Talk to Martin St. Louis about what Dan Boyle brings to the Rangers on the ice and then ask Derick Brassard the same question and you receive remarkably similar answers, which is saying something because one of these players was teammates with Boyle for six seasons and the other has never played a single game while wearing the same jersey as the veteran defenseman.
"He's in control out there," notes St. Louis, who was Boyle's teammate in Tampa Bay from 2001-02 through 2007-08. "You want the puck on his stick because he can control the flow of the game, dictate whether we speed up or slow down, and then he makes such good decisions with the puck."
Adds Brassard, who has played against Boyle in his career, but will be his teammate for the first time this fall, "He dictates the pace of the game, and he's a real good puck-moving guy from the back end. He just makes such good, quick decisions out there. He's going to help us a lot this year."
Near identical answers from Boyle's new Ranger teammates, one veteran who knows him so well and has won a Stanley Cup championship with him, and the other from a younger player who has respected him from the other side of the ice for several years.
But does Boyle agree with their assessment?
"I like to change things up, not always give the same look or make the same play, especially on the power play," says the 38 year-old Boyle, who notched 12 goals and totaled 36 points with San Jose Sharks a year ago, with half of those goals and points coming on the power play. "I like to distribute the puck and get guys in position to make plays."
That pretty much sounds like what St.

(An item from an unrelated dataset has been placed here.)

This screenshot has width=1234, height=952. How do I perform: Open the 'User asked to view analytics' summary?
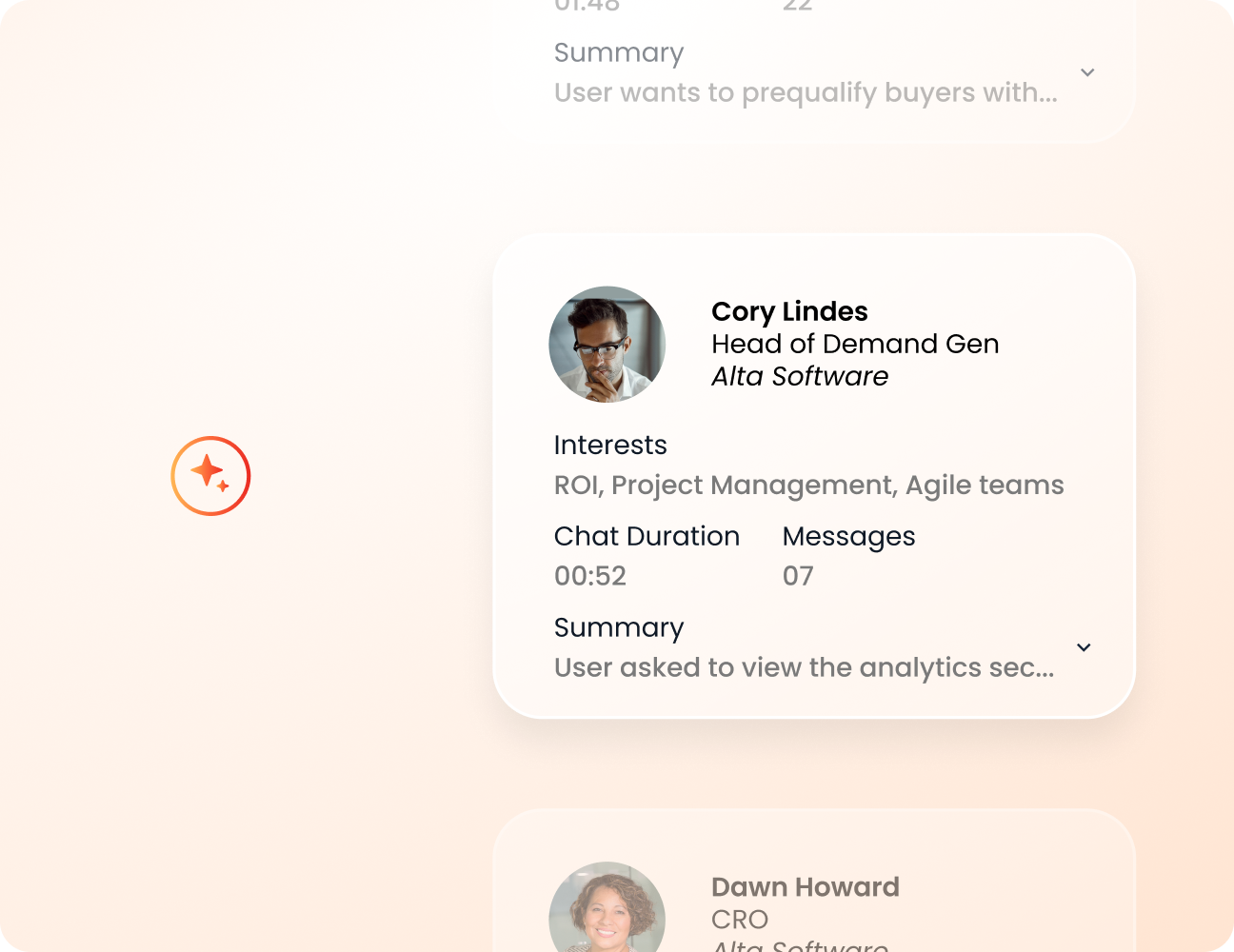804,667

Louis and Brassard are saying, with a humble tone in Boyle's answer.
Boyle will bring a real calming on-ice influence to the Rangers this season. He has nearly a thousand games of experience in the NHL (954) and he has produced 561 points along the way. Boyle has topped 50 points six times in his career--most recently in 2010-11--and his career-best is 63 points with the Lightning in 2006-07, the same season he scored 20 goals, with half coming on the power play.
Plain and simple, Dan Boyle gets the job done on the ice; and his quiet confidence and wise decisions are both a huge part of his game. Even on nights he is held off the scoresheet Boyle affects how the game is played because the puck is so often on his stick and his calm and efficient style sets the tone for his team.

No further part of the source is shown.